AI, Crowd-Sourced: Computer Vision for Beginners
In this latest series, we guide you on how you can start learning skills for various machine learning fields through hands-on problem-solving. Through this article, you’ll uncover a plethora of datasets and ML tasks that will launch you into this field!
In this segment, we are going through some of the beginner-friendly Computer Vision challenges hosted on AIcrowd. The challenges, along with the intricate discourse discussions and community contributions will simplify your learning process!
Computer vision is the field of science that trains computers to deal with visual information. The ideal aim for computer vision is to ultimately achieve all the tasks our visual system enables us to do.
In recent years, Machine Learning, especially Deep Learning, has transfigured computer vision by introducing various neural network architectures. These architectures are essentially different orientations of artificial neurons stacked together that can capture, understand, and interpret information from visual data that was impossible before.
Let us look into some computer vision challenges available on our platform.
🐍 SNAKE: Venomous Snake Classification
With yearly cases of snakebites ranging over 5 million (Williams et al., 2019) taking place worldwide, administrating immediate healthcare has become a strenuous task. Due to a lack of expert opinion from a herpetologist, in almost 50% of these cases (Bolon et al., 2020), the venomous nature of the snake isn’t identified.
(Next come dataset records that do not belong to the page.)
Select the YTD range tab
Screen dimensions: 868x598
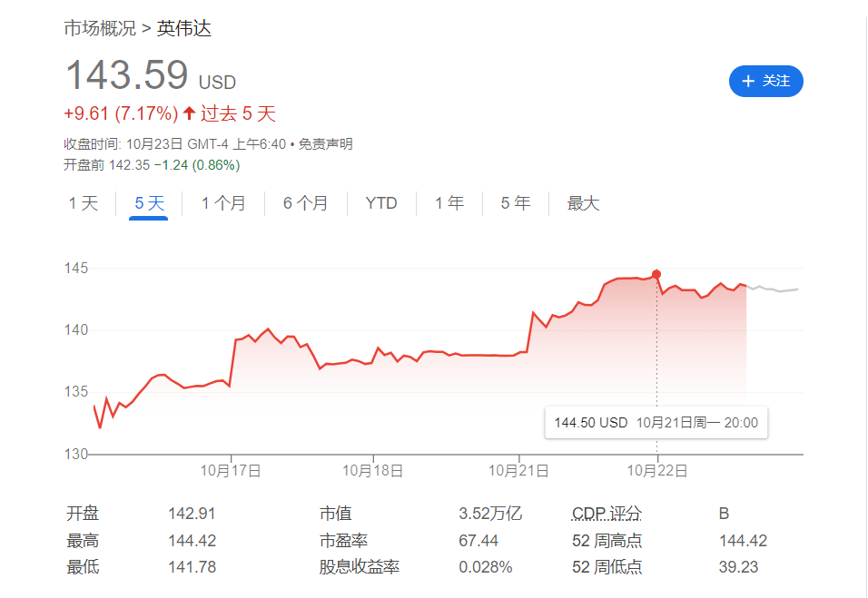(x=381, y=203)
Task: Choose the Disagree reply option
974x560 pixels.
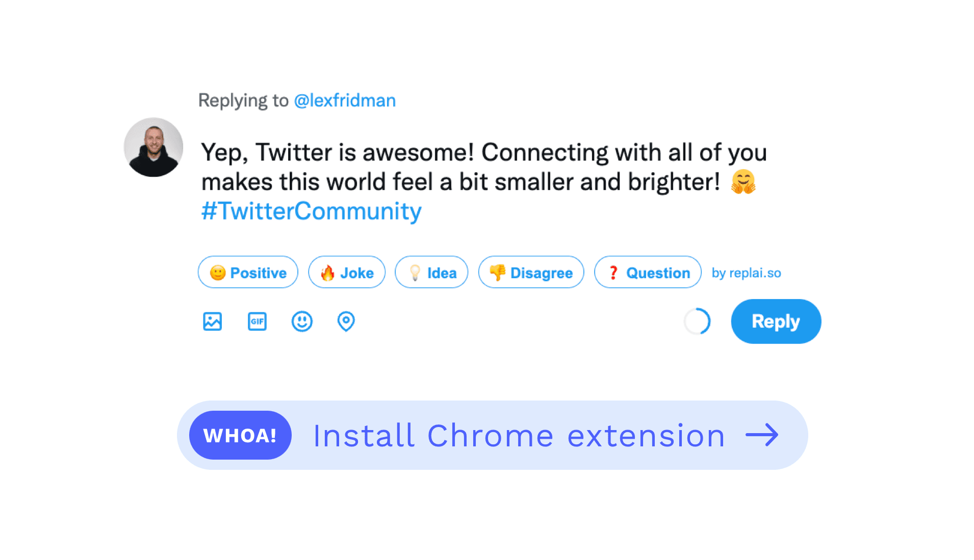Action: (x=531, y=273)
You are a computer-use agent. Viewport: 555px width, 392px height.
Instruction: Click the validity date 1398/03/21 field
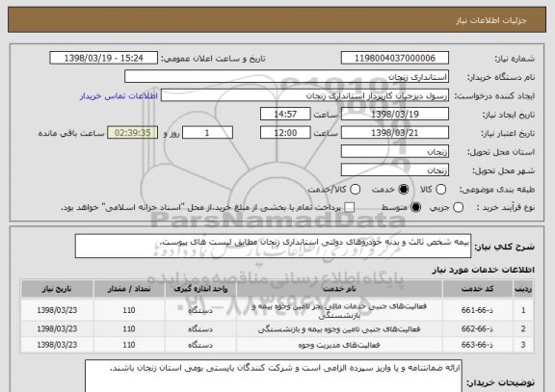click(395, 133)
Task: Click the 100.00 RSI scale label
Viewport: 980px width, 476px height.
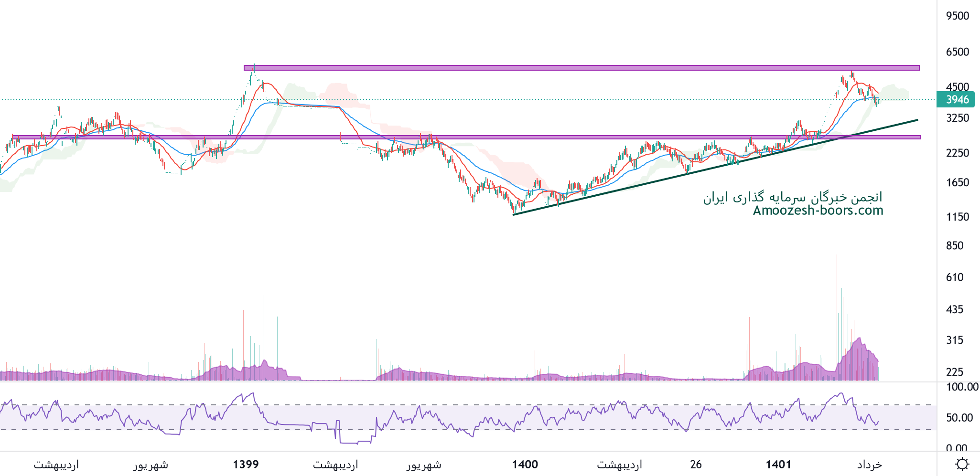Action: click(962, 387)
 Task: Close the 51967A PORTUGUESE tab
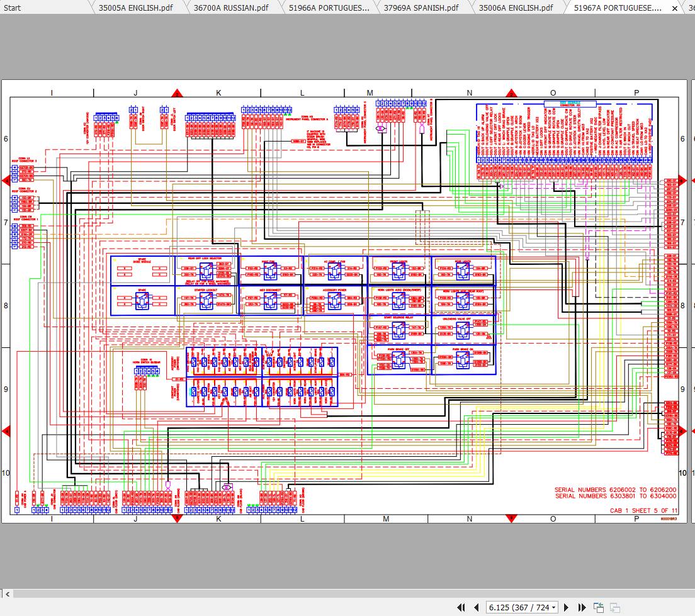(674, 8)
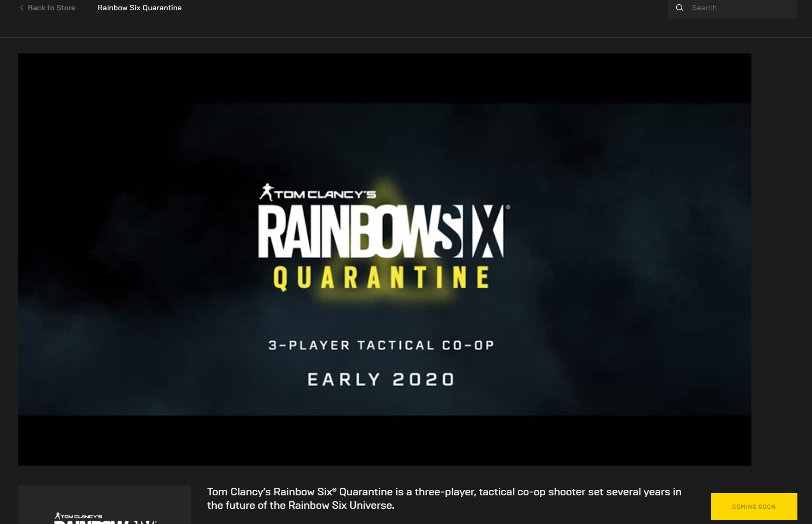812x524 pixels.
Task: Click the 3-Player Tactical Co-op caption
Action: click(x=381, y=345)
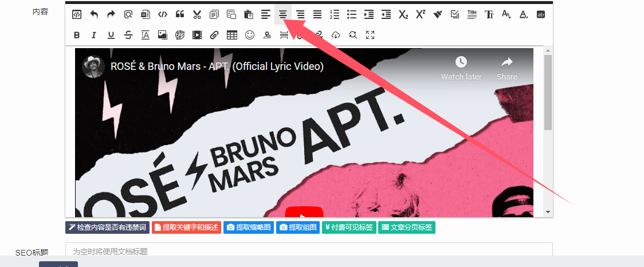Open the font color dropdown
The image size is (644, 267).
pos(523,15)
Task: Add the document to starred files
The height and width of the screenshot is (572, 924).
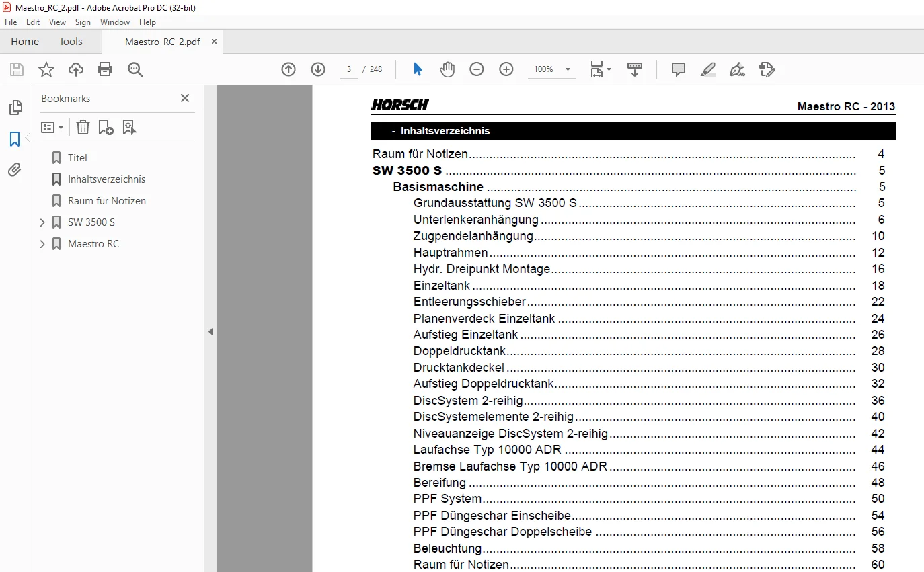Action: click(46, 69)
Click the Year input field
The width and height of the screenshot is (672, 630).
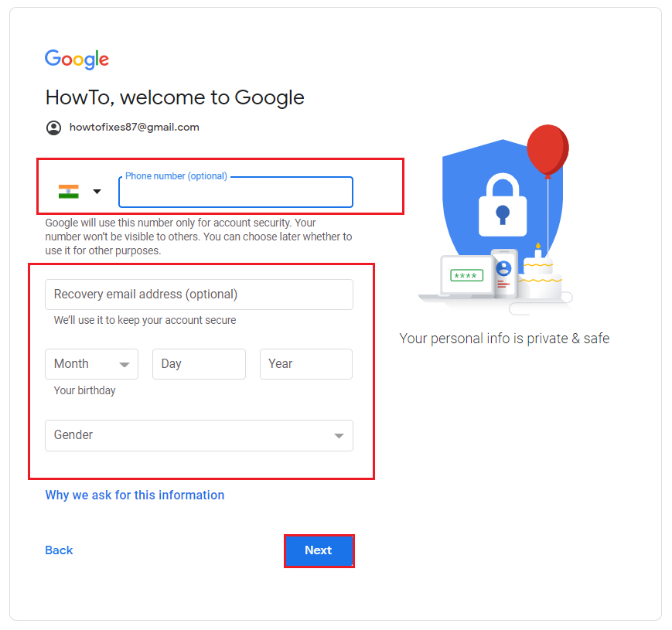click(x=306, y=364)
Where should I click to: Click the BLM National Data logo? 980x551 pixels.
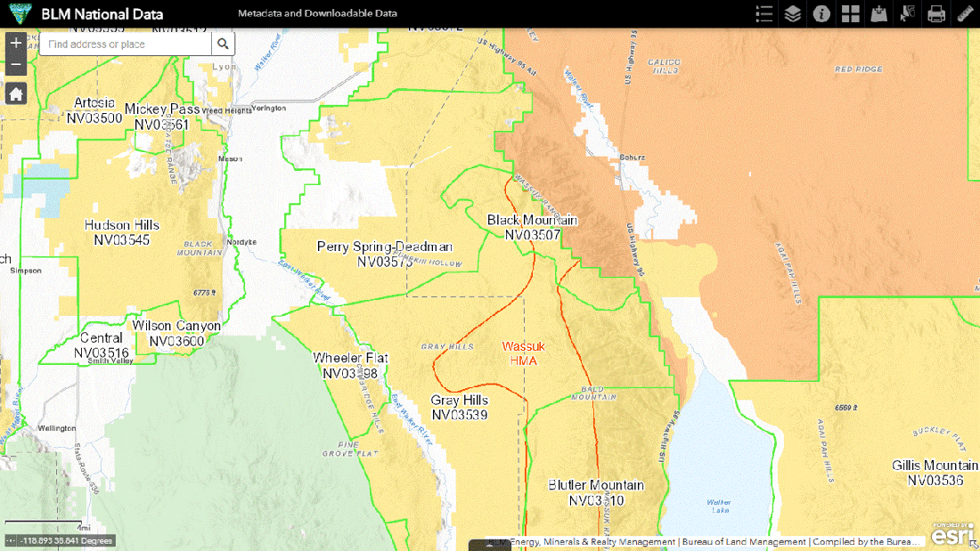pyautogui.click(x=18, y=13)
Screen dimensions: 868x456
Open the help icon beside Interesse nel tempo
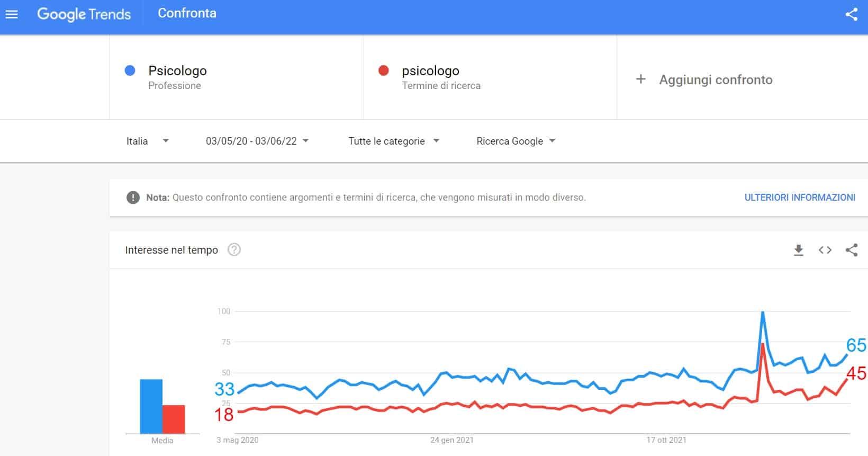tap(234, 249)
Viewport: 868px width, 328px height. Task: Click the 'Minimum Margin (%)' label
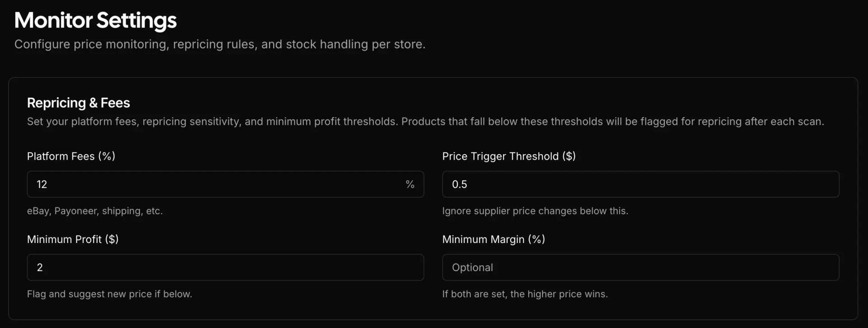(x=493, y=239)
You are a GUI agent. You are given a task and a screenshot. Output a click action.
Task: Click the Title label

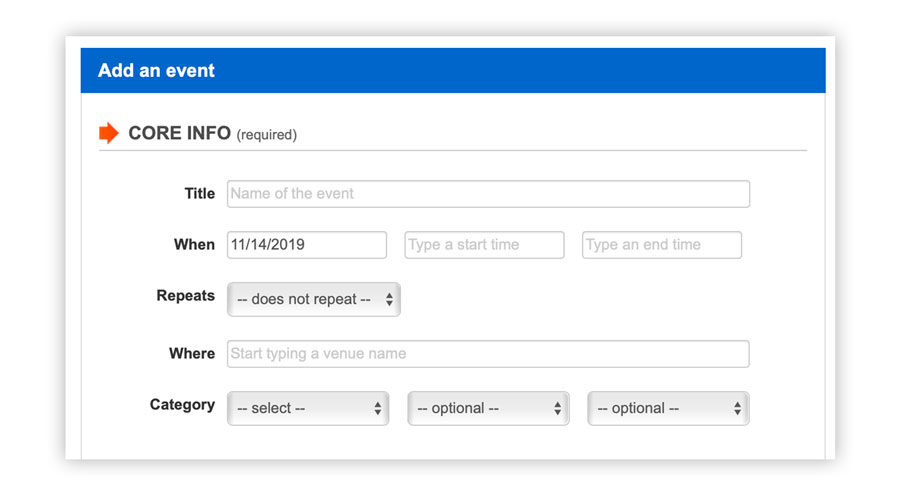(x=200, y=194)
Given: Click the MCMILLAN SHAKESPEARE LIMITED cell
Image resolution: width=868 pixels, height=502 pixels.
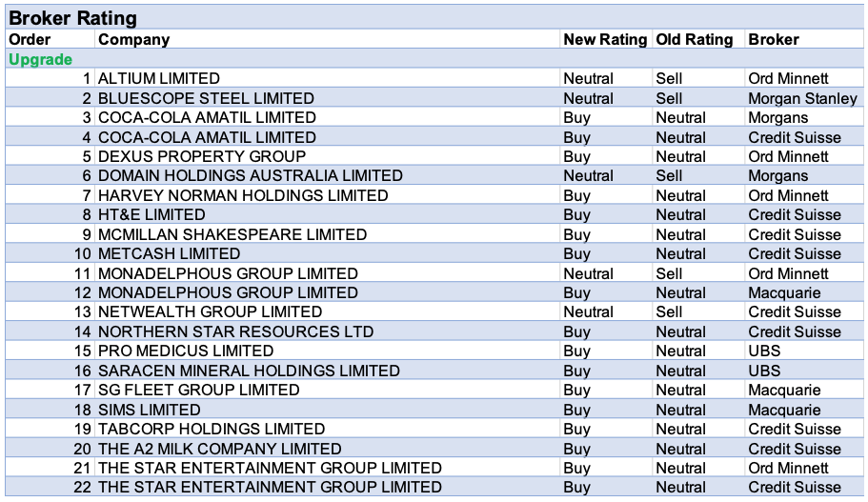Looking at the screenshot, I should pos(232,234).
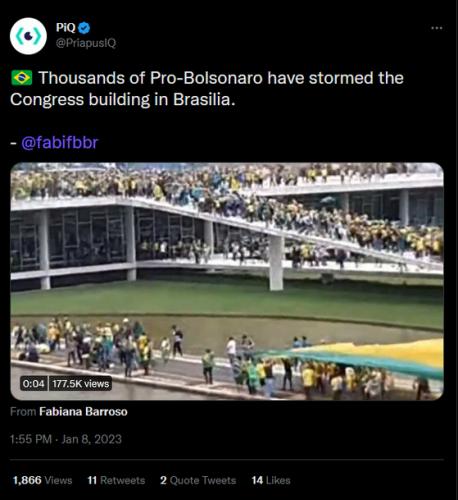This screenshot has height=500, width=458.
Task: Click the 1:55 PM timestamp
Action: 31,439
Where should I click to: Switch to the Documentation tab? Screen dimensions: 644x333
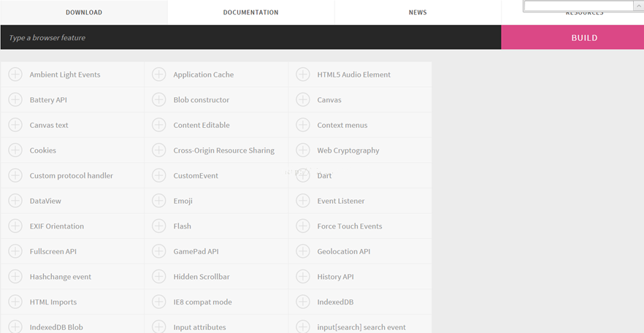[x=250, y=12]
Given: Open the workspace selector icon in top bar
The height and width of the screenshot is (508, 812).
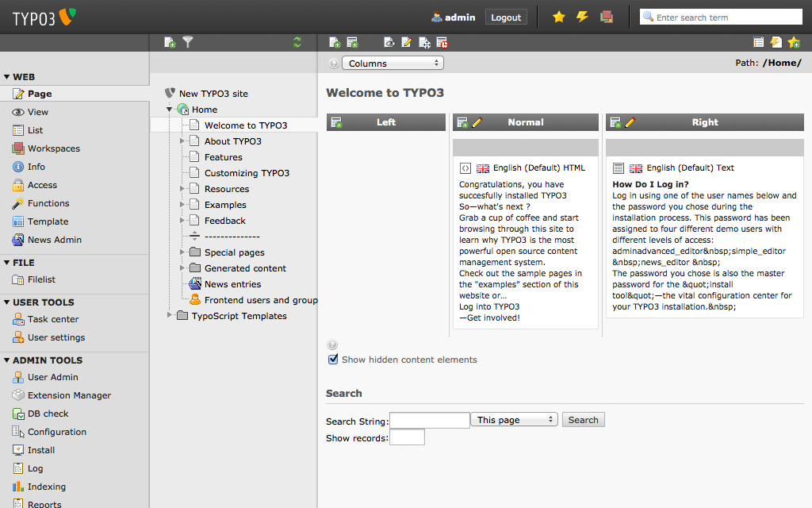Looking at the screenshot, I should pyautogui.click(x=607, y=17).
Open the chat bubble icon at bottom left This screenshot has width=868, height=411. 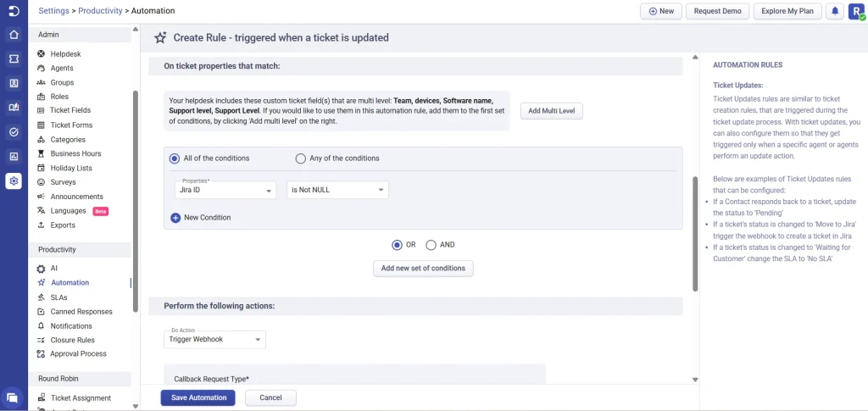click(x=13, y=397)
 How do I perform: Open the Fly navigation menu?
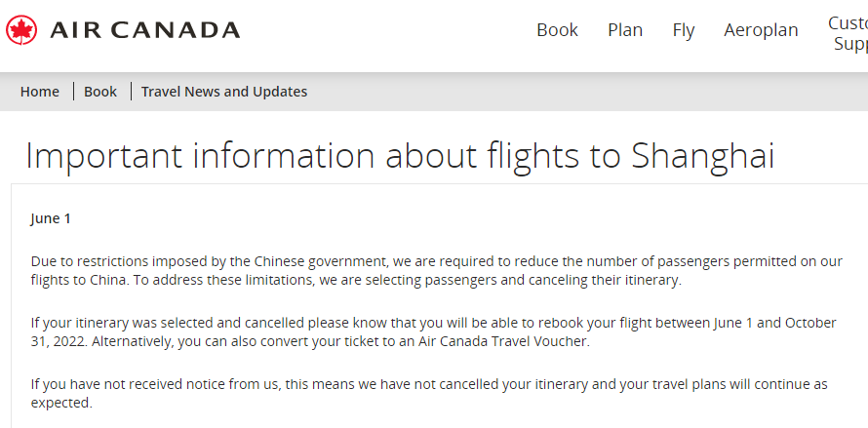(683, 30)
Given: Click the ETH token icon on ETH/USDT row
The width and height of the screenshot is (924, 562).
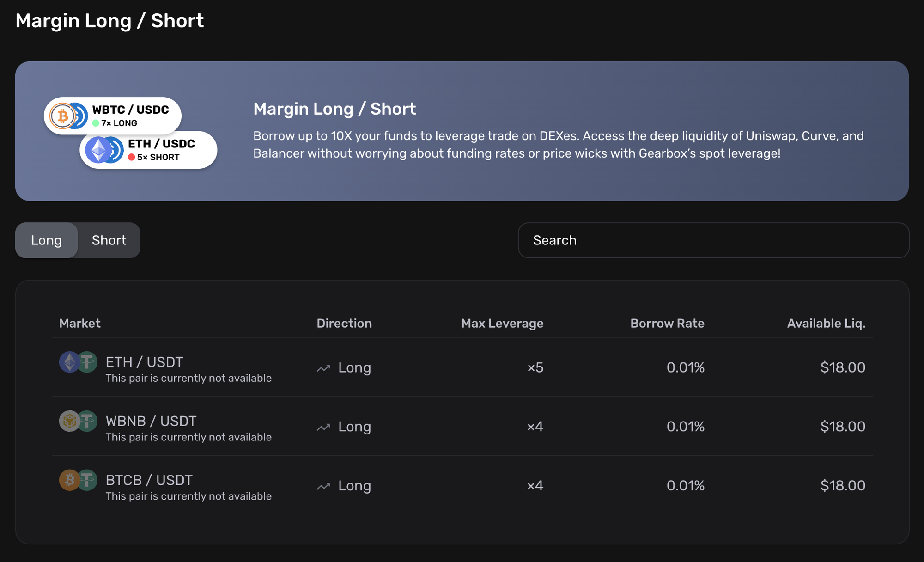Looking at the screenshot, I should click(70, 362).
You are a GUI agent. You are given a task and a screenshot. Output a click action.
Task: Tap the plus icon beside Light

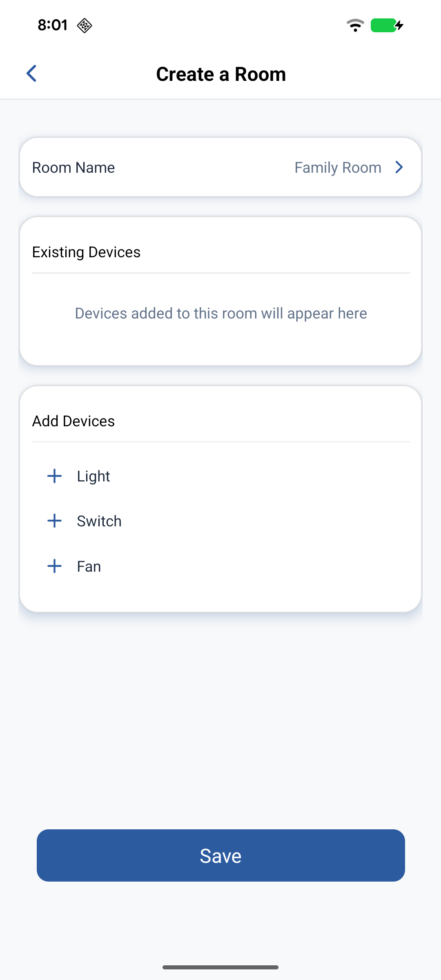click(x=54, y=476)
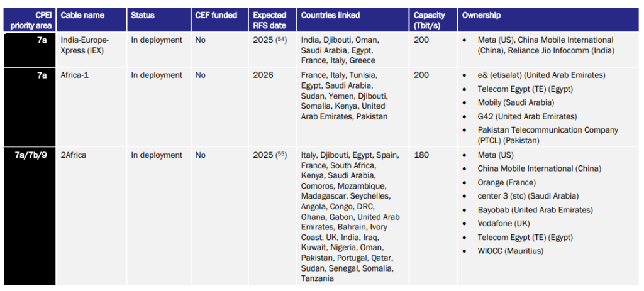The image size is (644, 291).
Task: Click the Expected RFS date header
Action: click(270, 20)
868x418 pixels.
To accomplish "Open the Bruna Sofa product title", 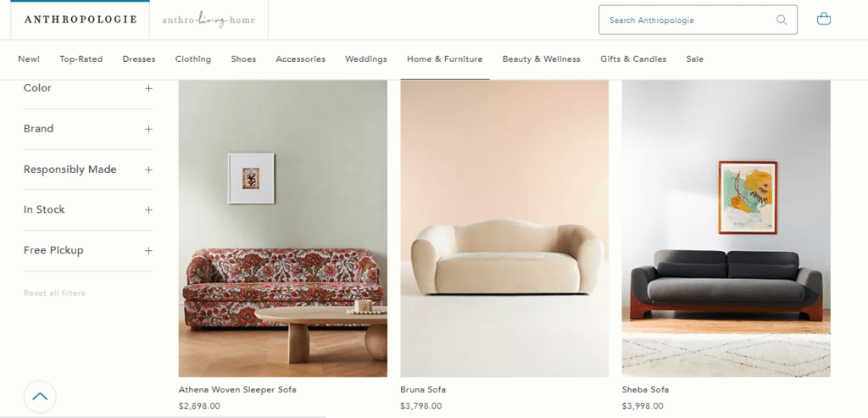I will pyautogui.click(x=423, y=390).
As a joint venture between AIcrowd and AI for Good - ITU, SNAKE served as our very own attempt at providing a platform and dataset for the fellow community to devise a solution to this very issue using Machine Learning. For this challenge, participants are required to perform binary classification on a given set of data to verify whether a snake is venomous or not, using an image.
The starter kit for the challenge provides the participants with an optimized implementation of ResNet-128. ResNet is a modern take on the classic Convolutional Neural Networks, by bringing in jump connections among subsequent layers, these connections with previous layers help defeat the degradation that happens to the input with the huge number of layers.
This might make you think, “How will I train such a deep layered neural network for my classifier?”, well we have an answer. Transfer Learning, a machine learning method used to reuse training weights from a certain task to another. PyTorch and Keras provide numerous weights for such heavy CNNs which you may use as a starting point in your own classifier.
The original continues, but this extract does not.